**INSTRUCTIONS TO FOLLOW**
Nothing should be left out: output all of the entries exactly.

-------- EXERCISE INPUT --------

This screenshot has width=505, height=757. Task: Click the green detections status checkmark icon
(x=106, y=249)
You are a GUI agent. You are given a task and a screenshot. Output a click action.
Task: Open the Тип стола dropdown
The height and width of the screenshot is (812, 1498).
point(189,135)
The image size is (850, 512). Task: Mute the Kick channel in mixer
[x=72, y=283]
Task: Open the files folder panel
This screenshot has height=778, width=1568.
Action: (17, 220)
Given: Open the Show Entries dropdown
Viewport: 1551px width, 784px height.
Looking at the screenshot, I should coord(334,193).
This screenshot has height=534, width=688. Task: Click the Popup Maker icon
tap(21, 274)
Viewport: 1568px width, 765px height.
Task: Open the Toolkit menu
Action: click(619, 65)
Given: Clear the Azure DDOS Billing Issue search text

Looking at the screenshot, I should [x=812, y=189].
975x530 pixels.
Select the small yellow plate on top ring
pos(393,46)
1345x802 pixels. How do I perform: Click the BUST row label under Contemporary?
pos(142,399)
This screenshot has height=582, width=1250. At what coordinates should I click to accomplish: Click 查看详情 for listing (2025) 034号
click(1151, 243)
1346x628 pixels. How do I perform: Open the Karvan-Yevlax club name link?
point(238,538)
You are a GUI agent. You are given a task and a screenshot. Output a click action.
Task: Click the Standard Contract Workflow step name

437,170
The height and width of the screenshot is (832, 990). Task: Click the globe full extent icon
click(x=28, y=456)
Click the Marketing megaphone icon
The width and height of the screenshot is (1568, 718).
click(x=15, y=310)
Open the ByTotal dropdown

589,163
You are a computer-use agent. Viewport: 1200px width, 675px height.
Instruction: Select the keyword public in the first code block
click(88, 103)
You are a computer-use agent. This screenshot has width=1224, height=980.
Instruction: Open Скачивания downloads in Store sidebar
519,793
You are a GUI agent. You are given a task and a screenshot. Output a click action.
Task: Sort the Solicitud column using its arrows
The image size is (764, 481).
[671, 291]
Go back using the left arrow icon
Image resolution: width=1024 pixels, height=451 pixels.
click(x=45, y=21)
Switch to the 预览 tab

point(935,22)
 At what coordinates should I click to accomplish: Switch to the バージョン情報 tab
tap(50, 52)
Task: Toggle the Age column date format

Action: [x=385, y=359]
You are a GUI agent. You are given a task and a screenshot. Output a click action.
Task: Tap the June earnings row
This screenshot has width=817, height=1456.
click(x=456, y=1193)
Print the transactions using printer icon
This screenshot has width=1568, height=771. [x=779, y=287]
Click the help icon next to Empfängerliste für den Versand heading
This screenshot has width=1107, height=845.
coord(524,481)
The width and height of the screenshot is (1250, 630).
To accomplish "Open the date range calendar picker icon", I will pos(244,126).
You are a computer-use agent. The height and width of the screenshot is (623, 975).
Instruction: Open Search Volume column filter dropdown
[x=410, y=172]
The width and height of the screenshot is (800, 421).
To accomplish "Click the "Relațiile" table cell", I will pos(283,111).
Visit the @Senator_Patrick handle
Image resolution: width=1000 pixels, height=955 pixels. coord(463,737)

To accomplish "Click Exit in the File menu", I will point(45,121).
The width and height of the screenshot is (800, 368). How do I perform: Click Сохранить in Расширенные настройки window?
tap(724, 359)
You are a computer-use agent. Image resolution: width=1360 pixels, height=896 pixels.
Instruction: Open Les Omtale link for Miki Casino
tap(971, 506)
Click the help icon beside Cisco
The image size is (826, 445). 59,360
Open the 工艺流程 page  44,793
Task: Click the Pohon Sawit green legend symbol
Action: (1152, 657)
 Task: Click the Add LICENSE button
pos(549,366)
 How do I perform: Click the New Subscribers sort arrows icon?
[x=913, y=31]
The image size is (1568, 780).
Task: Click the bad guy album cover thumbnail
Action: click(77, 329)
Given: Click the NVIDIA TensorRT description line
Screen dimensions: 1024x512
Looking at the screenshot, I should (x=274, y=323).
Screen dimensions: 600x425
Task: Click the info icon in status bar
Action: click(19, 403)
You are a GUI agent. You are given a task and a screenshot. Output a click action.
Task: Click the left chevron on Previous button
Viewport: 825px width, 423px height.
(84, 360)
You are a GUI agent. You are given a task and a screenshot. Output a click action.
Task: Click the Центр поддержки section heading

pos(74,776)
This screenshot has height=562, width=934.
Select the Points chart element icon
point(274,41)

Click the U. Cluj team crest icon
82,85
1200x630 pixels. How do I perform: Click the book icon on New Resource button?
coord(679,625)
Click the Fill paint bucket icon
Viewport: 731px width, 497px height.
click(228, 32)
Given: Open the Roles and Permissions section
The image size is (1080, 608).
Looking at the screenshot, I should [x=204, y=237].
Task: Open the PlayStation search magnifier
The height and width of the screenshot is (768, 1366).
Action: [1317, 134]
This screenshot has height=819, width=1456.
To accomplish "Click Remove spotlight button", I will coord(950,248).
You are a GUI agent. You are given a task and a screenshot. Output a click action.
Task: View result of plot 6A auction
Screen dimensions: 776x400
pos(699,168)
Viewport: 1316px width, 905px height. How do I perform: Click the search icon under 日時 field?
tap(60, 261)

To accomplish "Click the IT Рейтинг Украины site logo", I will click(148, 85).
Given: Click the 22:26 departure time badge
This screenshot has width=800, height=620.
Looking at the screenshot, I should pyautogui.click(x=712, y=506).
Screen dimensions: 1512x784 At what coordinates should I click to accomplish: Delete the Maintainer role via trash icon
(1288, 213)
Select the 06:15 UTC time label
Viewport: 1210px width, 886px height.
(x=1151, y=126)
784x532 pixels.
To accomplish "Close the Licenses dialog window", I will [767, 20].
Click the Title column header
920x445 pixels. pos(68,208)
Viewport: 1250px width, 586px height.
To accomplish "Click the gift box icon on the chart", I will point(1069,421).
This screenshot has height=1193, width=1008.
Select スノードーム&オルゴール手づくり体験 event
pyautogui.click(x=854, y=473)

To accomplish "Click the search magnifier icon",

--------

**ANSWER TO THE EXERCISE**
This screenshot has width=505, height=757. Task: Click the green detections status checkmark icon
(x=106, y=249)
You are a GUI agent. You are given a task and a screenshot. Output a click action.
Task: Open the Тип стола dropdown
The height and width of the screenshot is (812, 1498).
point(189,135)
The image size is (850, 512). Task: Mute the Kick channel in mixer
[x=72, y=283]
Task: Open the files folder panel
This screenshot has height=778, width=1568.
Action: (17, 220)
Given: Open the Show Entries dropdown
Viewport: 1551px width, 784px height.
Looking at the screenshot, I should coord(334,193).
This screenshot has height=534, width=688. Task: Click the Popup Maker icon
tap(21, 274)
Viewport: 1568px width, 765px height.
Task: Open the Toolkit menu
Action: click(619, 65)
Given: Clear the Azure DDOS Billing Issue search text

Looking at the screenshot, I should [x=812, y=189].
975x530 pixels.
Select the small yellow plate on top ring
pos(393,46)
1345x802 pixels. How do I perform: Click the BUST row label under Contemporary?
pos(142,399)
This screenshot has height=582, width=1250. At what coordinates should I click to accomplish: Click 查看详情 for listing (2025) 034号
click(1151, 243)
1346x628 pixels. How do I perform: Open the Karvan-Yevlax club name link?
point(238,538)
You are a GUI agent. You are given a task and a screenshot. Output a click action.
Task: Click the Standard Contract Workflow step name

437,170
The height and width of the screenshot is (832, 990). Task: Click the globe full extent icon
click(x=28, y=456)
Click the Marketing megaphone icon
The width and height of the screenshot is (1568, 718).
click(x=15, y=310)
Open the ByTotal dropdown

589,163
You are a computer-use agent. Viewport: 1200px width, 675px height.
Instruction: Select the keyword public in the first code block
click(88, 103)
You are a computer-use agent. This screenshot has width=1224, height=980.
Instruction: Open Скачивания downloads in Store sidebar
519,793
You are a GUI agent. You are given a task and a screenshot. Output a click action.
Task: Sort the Solicitud column using its arrows
The image size is (764, 481).
[671, 291]
Go back using the left arrow icon
Image resolution: width=1024 pixels, height=451 pixels.
click(x=45, y=21)
Switch to the 预览 tab

point(935,22)
 At what coordinates should I click to accomplish: Switch to the バージョン情報 tab
tap(50, 52)
Task: Toggle the Age column date format

Action: [x=385, y=359]
You are a GUI agent. You are given a task and a screenshot. Output a click action.
Task: Tap the June earnings row
This screenshot has width=817, height=1456.
click(x=456, y=1193)
Print the transactions using printer icon
This screenshot has width=1568, height=771. [x=779, y=287]
Click the help icon next to Empfängerliste für den Versand heading
This screenshot has width=1107, height=845.
coord(524,481)
The width and height of the screenshot is (1250, 630).
To accomplish "Open the date range calendar picker icon", I will pos(244,126).
You are a computer-use agent. The height and width of the screenshot is (623, 975).
Instruction: Open Search Volume column filter dropdown
[x=410, y=172]
The width and height of the screenshot is (800, 421).
To accomplish "Click the "Relațiile" table cell", I will pos(283,111).
Visit the @Senator_Patrick handle
Image resolution: width=1000 pixels, height=955 pixels. coord(463,737)

To accomplish "Click Exit in the File menu", I will point(45,121).
The width and height of the screenshot is (800, 368). How do I perform: Click Сохранить in Расширенные настройки window?
tap(724, 359)
You are a computer-use agent. Image resolution: width=1360 pixels, height=896 pixels.
Instruction: Open Les Omtale link for Miki Casino
tap(971, 506)
Click the help icon beside Cisco
The image size is (826, 445). 59,360
Open the 工艺流程 page  44,793
Task: Click the Pohon Sawit green legend symbol
Action: (1152, 657)
 Task: Click the Add LICENSE button
pos(549,366)
 How do I perform: Click the New Subscribers sort arrows icon?
[x=913, y=31]
The image size is (1568, 780).
Task: Click the bad guy album cover thumbnail
Action: click(77, 329)
Given: Click the NVIDIA TensorRT description line
Screen dimensions: 1024x512
Looking at the screenshot, I should (x=274, y=323).
Screen dimensions: 600x425
Task: Click the info icon in status bar
Action: click(19, 403)
You are a GUI agent. You are given a task and a screenshot. Output a click action.
Task: Click the left chevron on Previous button
Viewport: 825px width, 423px height.
(84, 360)
You are a GUI agent. You are given a task and a screenshot. Output a click action.
Task: Click the Центр поддержки section heading

pos(74,776)
This screenshot has height=562, width=934.
Select the Points chart element icon
point(274,41)

Click the U. Cluj team crest icon
82,85
1200x630 pixels. How do I perform: Click the book icon on New Resource button?
coord(679,625)
Click the Fill paint bucket icon
Viewport: 731px width, 497px height.
click(228, 32)
Given: Open the Roles and Permissions section
The image size is (1080, 608).
Looking at the screenshot, I should [x=204, y=237].
Task: Open the PlayStation search magnifier
The height and width of the screenshot is (768, 1366).
Action: [1317, 134]
This screenshot has height=819, width=1456.
To accomplish "Click Remove spotlight button", I will coord(950,248).
You are a GUI agent. You are given a task and a screenshot. Output a click action.
Task: View result of plot 6A auction
Screen dimensions: 776x400
pos(699,168)
Viewport: 1316px width, 905px height. How do I perform: Click the search icon under 日時 field?
tap(60, 261)

To accomplish "Click the IT Рейтинг Украины site logo", I will click(148, 85).
Given: Click the 22:26 departure time badge
This screenshot has width=800, height=620.
Looking at the screenshot, I should pyautogui.click(x=712, y=506).
Screen dimensions: 1512x784 At what coordinates should I click to accomplish: Delete the Maintainer role via trash icon
(1288, 213)
Select the 06:15 UTC time label
Viewport: 1210px width, 886px height.
(x=1151, y=126)
784x532 pixels.
To accomplish "Close the Licenses dialog window", I will [767, 20].
Click the Title column header
920x445 pixels. pos(68,208)
Viewport: 1250px width, 586px height.
To accomplish "Click the gift box icon on the chart", I will point(1069,421).
This screenshot has height=1193, width=1008.
Select スノードーム&オルゴール手づくり体験 event
pyautogui.click(x=854, y=473)

To accomplish "Click the search magnifier icon",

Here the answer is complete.